Resident Evil 5

 

It’s not at all disappointing that the suppositions of racism dogging Resident Evil 5 proved groundless. And yet if the story had actually been insensitive (or if it had been intentional exploitation to trump 50 Cent’s game), there would be a lot more to think about. Instead, the latest game in Capcom’s long-running survival-horror series is really just a technically proficient but otherwise uninspiring action shooter.

We jet to Africa with the series’ first protagonist, Chris Redfield. Working in concert with Sheva, a local gunwoman, Chris finds an evolved version of the Las Plagas virus that mutated Resident Evil 4’s Spaniards. There’s no cure for that ill but fire and violence. And so it goes.

Capcom shortens the survival-horror genre to simply “survival.” Along with horror, most of the series’ puzzles and adventuring have disappeared. The plot moves things forward, but your true raison d’être is the collection of ammo, firearms, and treasures that can be traded for them.

Sheva is always by your side. For solo players, that’s troublesome, as she’s needy, insistent, and not terribly bright. But in online co-op, the game sings as a tactical shooter. The straight-ahead action is rarely taxing, but flanking a shambling group of zombies and alternating pop-shots and superhuman uppercuts has undeniable appeal. More imaginative boss battles could up the ante; instead, you have to settle for the unlockable Mercs mode and a downloadable (for a fee) online vs. game.

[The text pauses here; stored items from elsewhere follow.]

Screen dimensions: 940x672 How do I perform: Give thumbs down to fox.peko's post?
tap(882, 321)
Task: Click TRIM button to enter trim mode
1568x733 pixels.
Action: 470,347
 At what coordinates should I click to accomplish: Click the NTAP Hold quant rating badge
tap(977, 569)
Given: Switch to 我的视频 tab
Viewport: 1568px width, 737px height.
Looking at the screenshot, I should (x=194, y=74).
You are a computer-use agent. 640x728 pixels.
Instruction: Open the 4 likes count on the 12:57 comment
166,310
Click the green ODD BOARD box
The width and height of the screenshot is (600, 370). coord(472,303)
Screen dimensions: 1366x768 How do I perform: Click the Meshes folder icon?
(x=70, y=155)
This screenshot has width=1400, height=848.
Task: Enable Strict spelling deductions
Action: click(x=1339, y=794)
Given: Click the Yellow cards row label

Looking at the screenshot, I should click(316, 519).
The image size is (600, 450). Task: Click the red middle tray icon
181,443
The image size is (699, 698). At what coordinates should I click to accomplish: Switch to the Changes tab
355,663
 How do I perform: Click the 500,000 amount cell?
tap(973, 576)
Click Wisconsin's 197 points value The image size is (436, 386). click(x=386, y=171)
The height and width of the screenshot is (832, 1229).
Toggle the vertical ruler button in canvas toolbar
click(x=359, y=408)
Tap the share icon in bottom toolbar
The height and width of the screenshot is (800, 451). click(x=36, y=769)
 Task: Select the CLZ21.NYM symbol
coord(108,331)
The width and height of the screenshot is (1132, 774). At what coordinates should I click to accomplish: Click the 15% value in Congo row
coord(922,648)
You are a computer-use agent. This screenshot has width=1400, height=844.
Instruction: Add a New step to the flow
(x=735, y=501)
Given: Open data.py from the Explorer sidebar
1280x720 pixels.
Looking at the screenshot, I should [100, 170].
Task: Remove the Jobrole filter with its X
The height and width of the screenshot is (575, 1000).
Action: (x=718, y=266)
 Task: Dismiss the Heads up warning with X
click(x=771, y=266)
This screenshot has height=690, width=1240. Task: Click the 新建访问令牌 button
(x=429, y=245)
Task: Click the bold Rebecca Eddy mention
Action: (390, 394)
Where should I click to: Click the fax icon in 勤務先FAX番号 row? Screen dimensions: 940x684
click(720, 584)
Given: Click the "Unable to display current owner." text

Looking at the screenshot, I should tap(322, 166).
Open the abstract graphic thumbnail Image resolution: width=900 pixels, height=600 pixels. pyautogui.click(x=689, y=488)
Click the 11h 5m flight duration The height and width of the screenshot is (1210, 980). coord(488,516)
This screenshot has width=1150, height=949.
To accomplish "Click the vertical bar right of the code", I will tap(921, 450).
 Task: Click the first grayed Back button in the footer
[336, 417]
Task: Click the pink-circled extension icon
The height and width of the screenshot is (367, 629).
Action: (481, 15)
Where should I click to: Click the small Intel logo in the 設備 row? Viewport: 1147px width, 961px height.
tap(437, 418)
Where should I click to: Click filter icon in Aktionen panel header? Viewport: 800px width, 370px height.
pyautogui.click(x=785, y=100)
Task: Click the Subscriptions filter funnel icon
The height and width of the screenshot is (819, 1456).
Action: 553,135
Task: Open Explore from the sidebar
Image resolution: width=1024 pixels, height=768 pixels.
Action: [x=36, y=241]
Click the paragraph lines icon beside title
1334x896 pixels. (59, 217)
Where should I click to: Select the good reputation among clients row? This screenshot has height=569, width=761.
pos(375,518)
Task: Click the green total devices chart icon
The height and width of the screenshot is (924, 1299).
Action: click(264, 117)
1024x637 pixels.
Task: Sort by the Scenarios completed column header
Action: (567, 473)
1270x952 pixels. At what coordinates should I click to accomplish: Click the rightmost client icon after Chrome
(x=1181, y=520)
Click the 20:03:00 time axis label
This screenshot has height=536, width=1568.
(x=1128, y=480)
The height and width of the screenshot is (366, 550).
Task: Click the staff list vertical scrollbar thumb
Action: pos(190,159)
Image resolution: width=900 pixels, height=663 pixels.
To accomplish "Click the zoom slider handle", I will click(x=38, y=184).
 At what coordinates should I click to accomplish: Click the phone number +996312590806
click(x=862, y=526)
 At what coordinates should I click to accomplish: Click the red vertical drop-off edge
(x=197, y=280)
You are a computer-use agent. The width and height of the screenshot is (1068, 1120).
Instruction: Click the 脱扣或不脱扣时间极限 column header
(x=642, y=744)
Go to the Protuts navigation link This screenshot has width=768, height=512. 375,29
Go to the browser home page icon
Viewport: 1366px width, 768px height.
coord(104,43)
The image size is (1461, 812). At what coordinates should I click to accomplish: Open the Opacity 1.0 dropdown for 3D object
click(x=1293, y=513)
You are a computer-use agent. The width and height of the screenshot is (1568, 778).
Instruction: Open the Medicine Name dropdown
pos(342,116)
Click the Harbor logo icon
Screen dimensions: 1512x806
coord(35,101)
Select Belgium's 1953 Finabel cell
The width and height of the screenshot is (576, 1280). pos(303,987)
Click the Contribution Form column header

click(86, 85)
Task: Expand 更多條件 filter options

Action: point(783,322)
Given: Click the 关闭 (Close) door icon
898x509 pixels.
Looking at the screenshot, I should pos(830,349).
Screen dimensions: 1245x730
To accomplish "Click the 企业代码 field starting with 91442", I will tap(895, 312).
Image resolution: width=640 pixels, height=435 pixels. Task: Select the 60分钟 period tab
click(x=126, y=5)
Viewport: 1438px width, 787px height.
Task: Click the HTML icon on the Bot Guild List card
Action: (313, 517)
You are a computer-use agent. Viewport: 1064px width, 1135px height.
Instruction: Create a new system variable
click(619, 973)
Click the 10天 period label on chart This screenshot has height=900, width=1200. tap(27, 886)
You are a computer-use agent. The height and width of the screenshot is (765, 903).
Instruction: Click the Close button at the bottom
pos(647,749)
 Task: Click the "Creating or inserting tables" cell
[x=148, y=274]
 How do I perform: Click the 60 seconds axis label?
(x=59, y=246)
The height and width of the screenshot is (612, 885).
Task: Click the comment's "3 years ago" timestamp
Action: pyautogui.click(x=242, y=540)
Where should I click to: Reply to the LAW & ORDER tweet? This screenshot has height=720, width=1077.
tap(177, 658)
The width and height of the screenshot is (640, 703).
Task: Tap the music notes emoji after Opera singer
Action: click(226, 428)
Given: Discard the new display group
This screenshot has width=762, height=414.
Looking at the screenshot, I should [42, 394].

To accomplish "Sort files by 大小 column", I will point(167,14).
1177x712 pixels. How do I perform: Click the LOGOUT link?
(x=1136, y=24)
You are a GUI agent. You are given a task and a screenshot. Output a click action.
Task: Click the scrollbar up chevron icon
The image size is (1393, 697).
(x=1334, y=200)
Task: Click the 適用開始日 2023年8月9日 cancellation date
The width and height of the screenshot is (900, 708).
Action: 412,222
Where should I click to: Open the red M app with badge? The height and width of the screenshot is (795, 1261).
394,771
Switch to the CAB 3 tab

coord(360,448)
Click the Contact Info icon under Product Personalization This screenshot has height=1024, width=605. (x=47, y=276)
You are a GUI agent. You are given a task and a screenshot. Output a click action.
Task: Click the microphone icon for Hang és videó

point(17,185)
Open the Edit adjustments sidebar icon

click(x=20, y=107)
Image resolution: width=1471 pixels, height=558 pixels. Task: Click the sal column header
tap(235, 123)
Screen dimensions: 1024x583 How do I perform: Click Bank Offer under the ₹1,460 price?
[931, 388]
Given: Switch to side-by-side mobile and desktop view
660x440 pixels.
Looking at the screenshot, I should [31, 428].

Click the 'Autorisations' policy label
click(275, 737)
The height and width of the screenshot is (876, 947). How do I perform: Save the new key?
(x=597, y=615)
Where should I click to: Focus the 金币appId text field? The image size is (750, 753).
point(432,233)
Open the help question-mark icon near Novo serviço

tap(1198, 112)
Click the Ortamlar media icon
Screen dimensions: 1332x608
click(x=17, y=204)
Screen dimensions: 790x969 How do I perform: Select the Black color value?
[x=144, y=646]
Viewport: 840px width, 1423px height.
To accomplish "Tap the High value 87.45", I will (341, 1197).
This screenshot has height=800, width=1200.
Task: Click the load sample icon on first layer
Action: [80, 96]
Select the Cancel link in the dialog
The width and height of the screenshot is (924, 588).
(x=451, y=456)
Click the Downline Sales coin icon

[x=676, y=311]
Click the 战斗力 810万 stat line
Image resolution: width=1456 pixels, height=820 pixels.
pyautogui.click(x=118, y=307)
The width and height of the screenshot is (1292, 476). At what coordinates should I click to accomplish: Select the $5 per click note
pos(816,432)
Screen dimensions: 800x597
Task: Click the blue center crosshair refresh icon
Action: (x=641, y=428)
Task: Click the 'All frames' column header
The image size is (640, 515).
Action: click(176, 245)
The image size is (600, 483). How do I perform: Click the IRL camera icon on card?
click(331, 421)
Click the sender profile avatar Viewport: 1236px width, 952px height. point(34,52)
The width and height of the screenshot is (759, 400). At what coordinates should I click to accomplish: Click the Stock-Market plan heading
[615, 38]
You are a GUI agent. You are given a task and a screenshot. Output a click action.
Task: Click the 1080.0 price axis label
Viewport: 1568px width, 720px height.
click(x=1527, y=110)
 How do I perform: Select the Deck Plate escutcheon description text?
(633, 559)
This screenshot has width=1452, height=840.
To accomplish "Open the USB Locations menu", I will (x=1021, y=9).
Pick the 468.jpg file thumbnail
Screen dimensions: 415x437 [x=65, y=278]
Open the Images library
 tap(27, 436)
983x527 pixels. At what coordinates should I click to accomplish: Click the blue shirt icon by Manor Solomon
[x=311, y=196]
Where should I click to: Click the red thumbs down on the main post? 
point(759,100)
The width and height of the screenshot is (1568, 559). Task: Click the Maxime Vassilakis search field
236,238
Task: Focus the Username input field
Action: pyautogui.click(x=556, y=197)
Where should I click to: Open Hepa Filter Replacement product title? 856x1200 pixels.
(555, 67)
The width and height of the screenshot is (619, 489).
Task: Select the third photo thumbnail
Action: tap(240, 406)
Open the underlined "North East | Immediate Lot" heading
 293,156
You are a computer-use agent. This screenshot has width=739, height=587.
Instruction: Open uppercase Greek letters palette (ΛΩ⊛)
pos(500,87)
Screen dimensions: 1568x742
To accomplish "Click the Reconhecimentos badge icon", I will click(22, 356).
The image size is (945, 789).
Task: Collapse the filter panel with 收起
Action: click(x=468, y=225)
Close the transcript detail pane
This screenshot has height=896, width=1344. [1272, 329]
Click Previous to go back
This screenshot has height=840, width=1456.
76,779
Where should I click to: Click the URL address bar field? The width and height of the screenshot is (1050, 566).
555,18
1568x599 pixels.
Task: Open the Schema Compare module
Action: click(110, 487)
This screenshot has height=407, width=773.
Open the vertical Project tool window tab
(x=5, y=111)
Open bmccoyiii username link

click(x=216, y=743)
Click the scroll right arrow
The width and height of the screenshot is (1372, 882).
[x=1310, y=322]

Beyond the game: RE5 plays directly into several visual and behavioral stereotypes rooted in old images of colonial Africa. The images are striking, but explained away with a narrative wave. The effect is neither racist nor horrific, just dumb.

Worth playing for: The intricately detailed environments. In true Resident Evil fashion, much of the world is static window-dressing, but Capcom built in more areas to explore, and offers generous rewards for those who do.

Frustration sets in when: You… still… can’t… fucking… move while shooting or reloading.

Final judgment: It’s tough seeing horror give way to more action, but patience with gunplay would come easier if the basic design were as compelling as the early survival-horror concepts.